De eenmalige investering om het programma KEI (Kwaliteit en Innovatie) te realiseren bedraagt 200 miljoen euro. Dit is 140 miljoen euro meer dan voorzien in de initiële business case voor KEI. Dat blijkt uit de business case van december 2014, die minister Ard van der Steur van Veiligheid en Justitie (VVD) vandaag overlegde aan de Tweede Kamer.Link:
De eenmalige uitgaven voor KEI zijn hoger door vijf factoren, blijkt uit de herijkte business case die de Boston Consulting Group opstelde in opdracht van de Rechtspraak. De grootste additionele kosten komen door een langere looptijd en versterking van het centrale programma. Daardoor worden de eenmalige ‘centrale kosten’ (programma- en projectmanagement en opleiding- en implementatiekosten) 49 miljoen euro hoger. Ook zijn er een aantal IT-investeringen die al eerder gepland waren en nu binnen KEI vallen, zoals Straf, eKanton en Toezicht. Dit zorgt voor 23 miljoen aan extra eenmalige kosten. Daarnaast moeten de lokale implementatieteams versterkt worden voor 27 miljoen euro. Er zijn bovendien hogere organisatiekosten (19 miljoen) en inmiddels is er een beter beeld van de IT-investeringen voor civiel/bestuurs (22 miljoen). Dat komt samen op 140 miljoen aan extra investeringen bovenop de 60 miljoen eenmalige kosten die al voorzien waren voor KEI. Stoppen met KEI zou volgens de Rechtspraak echter geen besparing van 200 miljoen opleveren, omdat een deel van de investering al is gerealiseerd.

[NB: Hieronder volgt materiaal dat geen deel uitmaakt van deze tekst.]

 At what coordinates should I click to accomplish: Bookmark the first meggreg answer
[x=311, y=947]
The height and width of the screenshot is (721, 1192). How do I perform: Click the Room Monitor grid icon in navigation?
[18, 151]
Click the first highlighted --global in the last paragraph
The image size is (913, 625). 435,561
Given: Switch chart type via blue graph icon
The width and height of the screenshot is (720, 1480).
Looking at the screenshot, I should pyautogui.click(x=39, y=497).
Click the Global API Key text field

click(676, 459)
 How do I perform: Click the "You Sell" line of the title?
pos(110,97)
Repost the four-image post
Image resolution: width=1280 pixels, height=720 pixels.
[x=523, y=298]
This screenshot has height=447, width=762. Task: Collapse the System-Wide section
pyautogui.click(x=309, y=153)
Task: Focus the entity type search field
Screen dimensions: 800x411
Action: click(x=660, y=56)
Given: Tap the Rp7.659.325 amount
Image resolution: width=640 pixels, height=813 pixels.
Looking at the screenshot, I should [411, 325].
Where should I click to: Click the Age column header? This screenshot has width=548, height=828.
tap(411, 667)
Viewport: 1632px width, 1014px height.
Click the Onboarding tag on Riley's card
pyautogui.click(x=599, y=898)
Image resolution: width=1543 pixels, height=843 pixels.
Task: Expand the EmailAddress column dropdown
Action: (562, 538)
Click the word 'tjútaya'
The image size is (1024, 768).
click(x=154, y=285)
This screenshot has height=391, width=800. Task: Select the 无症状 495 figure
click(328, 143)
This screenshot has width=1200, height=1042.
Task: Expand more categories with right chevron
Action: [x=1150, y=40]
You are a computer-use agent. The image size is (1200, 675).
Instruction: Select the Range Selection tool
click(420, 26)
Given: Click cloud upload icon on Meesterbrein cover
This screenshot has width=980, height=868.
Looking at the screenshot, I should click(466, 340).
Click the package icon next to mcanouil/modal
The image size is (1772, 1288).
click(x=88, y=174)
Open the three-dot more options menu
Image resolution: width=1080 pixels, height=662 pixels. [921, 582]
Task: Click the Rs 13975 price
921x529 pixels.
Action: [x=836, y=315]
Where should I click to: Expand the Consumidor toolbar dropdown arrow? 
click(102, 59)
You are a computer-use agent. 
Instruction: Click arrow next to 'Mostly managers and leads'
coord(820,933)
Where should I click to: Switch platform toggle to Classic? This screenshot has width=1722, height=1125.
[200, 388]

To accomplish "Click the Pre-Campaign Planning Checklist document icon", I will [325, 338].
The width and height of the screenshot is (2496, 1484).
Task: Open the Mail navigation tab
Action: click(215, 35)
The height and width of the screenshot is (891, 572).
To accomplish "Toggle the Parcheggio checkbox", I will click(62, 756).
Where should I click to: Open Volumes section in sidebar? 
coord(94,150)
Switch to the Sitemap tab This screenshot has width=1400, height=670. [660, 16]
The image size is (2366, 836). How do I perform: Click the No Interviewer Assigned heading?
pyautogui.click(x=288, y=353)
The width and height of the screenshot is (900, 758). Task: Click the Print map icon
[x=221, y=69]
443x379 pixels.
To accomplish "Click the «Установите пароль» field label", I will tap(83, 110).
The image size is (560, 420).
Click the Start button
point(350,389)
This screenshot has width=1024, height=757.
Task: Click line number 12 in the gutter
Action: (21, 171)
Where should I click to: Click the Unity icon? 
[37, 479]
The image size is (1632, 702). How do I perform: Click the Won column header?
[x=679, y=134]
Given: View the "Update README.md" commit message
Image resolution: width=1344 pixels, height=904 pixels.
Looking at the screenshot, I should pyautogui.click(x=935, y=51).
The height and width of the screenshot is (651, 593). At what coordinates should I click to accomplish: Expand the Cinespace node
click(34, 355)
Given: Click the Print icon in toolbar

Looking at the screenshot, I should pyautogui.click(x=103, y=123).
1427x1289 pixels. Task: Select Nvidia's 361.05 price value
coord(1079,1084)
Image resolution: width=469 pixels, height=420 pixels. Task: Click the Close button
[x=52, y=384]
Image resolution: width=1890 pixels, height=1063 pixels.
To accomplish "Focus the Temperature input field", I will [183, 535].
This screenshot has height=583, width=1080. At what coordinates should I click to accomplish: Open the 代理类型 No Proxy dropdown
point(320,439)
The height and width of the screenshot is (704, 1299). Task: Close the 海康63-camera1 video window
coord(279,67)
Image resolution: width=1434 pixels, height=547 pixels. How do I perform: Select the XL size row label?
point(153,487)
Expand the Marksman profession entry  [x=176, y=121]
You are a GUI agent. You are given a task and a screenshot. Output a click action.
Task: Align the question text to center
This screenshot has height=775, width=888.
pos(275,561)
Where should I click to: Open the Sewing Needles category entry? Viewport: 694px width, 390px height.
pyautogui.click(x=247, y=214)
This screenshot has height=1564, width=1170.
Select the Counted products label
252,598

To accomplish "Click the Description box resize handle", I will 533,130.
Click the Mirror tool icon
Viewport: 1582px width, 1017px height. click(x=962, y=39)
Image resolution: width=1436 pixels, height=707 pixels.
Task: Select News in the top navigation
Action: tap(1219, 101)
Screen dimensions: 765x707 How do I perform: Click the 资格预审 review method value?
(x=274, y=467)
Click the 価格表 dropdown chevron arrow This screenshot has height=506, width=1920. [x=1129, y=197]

Als onderdeel van programmabeheersing maakt de Rechtspraak gebruik van het middel ‘business case’, die regelmatig wordt herijkt. De oorspronkelijke business case werd in 2013 opgesteld en vormde ‘een eerste inventarisatie’. ‘De herijking die nu voor ligt geeft een veel beter inzicht in de omvang van het programma KEI, de daarmee gemoeide kosten en de opbrengsten,’ vermeldt de toelichting bij de business case. De Rechtspraak ziet de business case meer als ‘een kosten-baten analyse van de onvermijdelijke digitalisering dan een klassieke business case op basis waarvan een investeringsbeslissing wordt genomen’. Volgens de herijkte business case zouden de jaarlijkse maatschappelijke baten 266 miljoen euro bedragen; een toename van 50 miljoen ten opzichte van de business case in juni 2013.
‘De kosten van de digitalisering van de rechtspraak zijn een interne aangelegenheid van diezelfde rechtspraak en het departement van Veiligheid en Justitie, niet van de advocatuur,’ laat de Nederlandse orde van advocaten (NOvA) weten. ‘Het belang van de NOvA betreft de betrouwbaarheid en veiligheid van het systeem en de garantie dat de rechtsgang niet in gevaar komt bij het invoeren van de digitale werkwijze. Hiertoe blijven wij het project KEI nauwgezet volgen.’